I am aware that I could use other methods (like if constexpr or whatever)..

My concern is that I "tricked" the gcc 9.0.0 experimental 20180919 into compiling this, but all the other recent compilers available in wandbox (permlink below) do not. I suppose gcc8 and clang6/7 do the right thing here?

Thanks for your help!

#include <iostream>
#include <type_traits>

enum laziness { lazy, nonlazy };
enum logic { AND, OR };

template<laziness LA, logic LO>
struct Node{
    template<typename = void>
    std::enable_if_t<LA==lazy> printLaziness () const {
      std::cout << "lazy" << std::endl;
    }
    template<typename = void>
    std::enable_if_t<LA==nonlazy> printLaziness () const {
      std::cout << "non-lazy" << std::endl;
    }
};


int main () {
    Node<lazy, AND> x{};
    x.printLaziness();
    Node<nonlazy, OR> y{};
    y.printLaziness();
}

https://wandbox.org/permlink/d2IaWwt9GJn31Wmq

Answer 1

The code is ill-formed, and that experimental gcc 9.0.0 is wrong to ignore it.

A key thing to understand about the SFINAE rule is that it applies when an invalid type or expression is formed while substituting a parameter of a function template into default template arguments for other function template parameters or into the function type, as described in the introduction of section [temp.deduct] ; or when determining whether a partial specialization of a class template matches or which partial specialization is most specialized. But in your code, the invalid type is formed while substituting the parameter LA of the class template, not a parameter of the function templates.

Also relevant is paragraph [temp.inst]/2 :

The implicit instantiation of a class template specialization causes

• the implicit instantiation of the declarations, but not of the definitions, of the non-deleted class member functions, member classes, scoped member enumerations, static data members, member templates, and friends; and

• the implicit instantiation of the definitions of deleted member functions, unscoped member enumerations, and member anonymous unions.

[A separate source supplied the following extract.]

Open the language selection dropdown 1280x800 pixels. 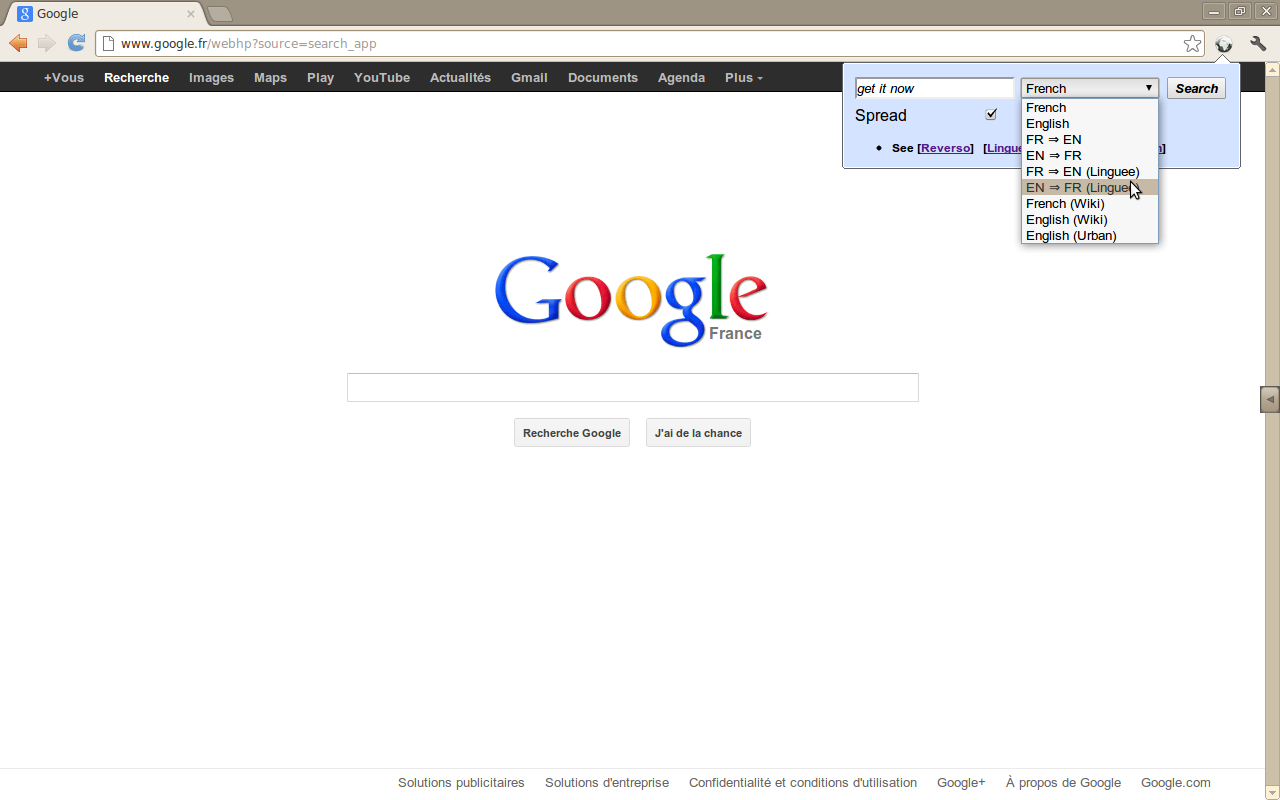(x=1089, y=87)
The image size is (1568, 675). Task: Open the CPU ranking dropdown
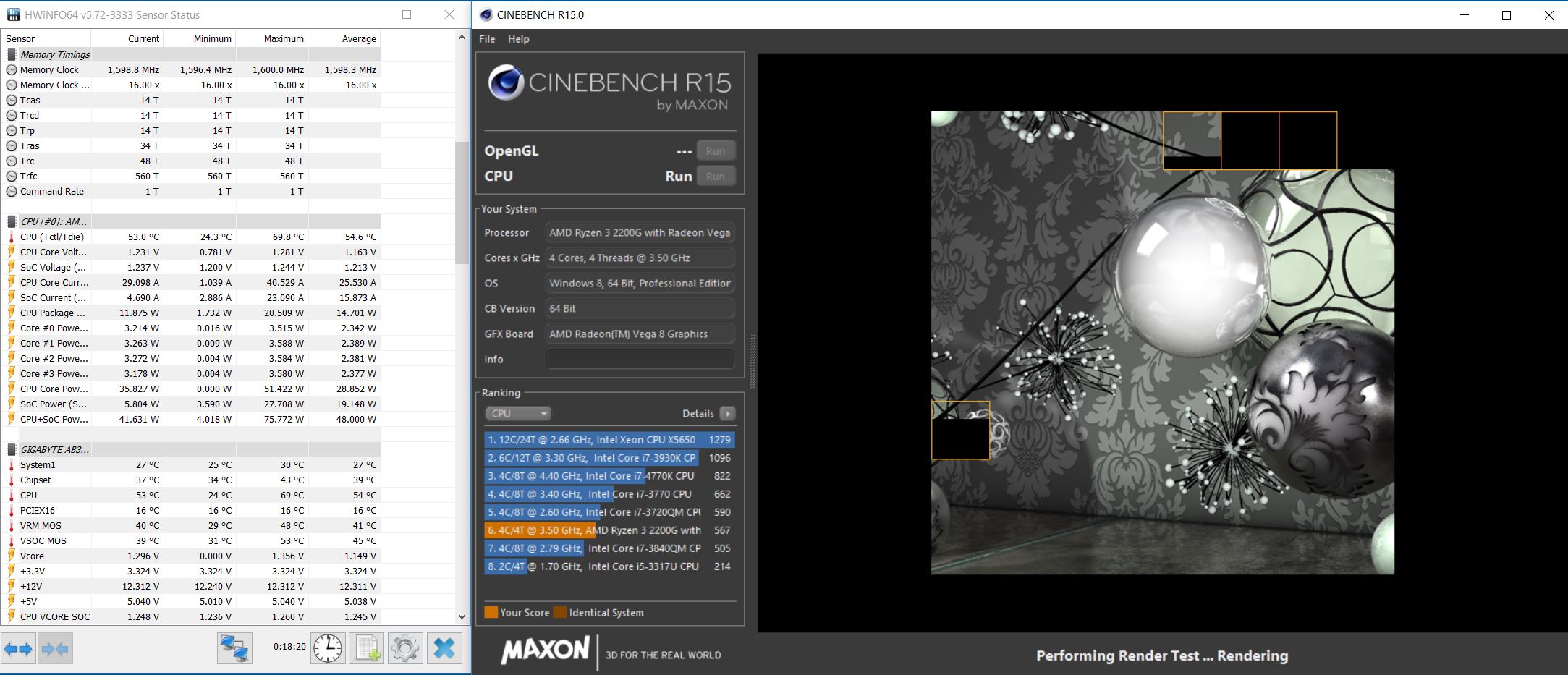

The implicit instantiation of a class template specialization does not cause the implicit instantiation of default arguments or noexcept-specifier s of the class member functions.

Since the definitions of x and y within main require the types Node<lazy, AND> and Node<nonlazy, OR> to be complete, the class template must be instantiated for these two specializations. And instantiating the class template means instantiating the function template declarations, so in each case the program is ill-formed since that declaration contains a non-dependent invalid type.

---

Side note: As you mentioned, if constexpr is probably the simplest way to solve this sort of issue in C++17. (The public function could just call one of two private functions with different names, if you desire to have the implementations separate.) But C++20 will introduce "constraints" for templates and functions which will provide an even nicer solution:

template<laziness LA, logic LO>
struct Node{
    void printLaziness () const requires (LA==lazy) {
      std::cout << "lazy" << std::endl;
    }
    void printLaziness () const requires (LA==nonlazy) {
      std::cout << "non-lazy" << std::endl;
    }
};

Unlike SFINAE tricks, it's entirely valid to have a member function constrained by an expression equivalent to false or which otherwise can never be satisfied. This means it will never be considered a viable candidate for overload resolution.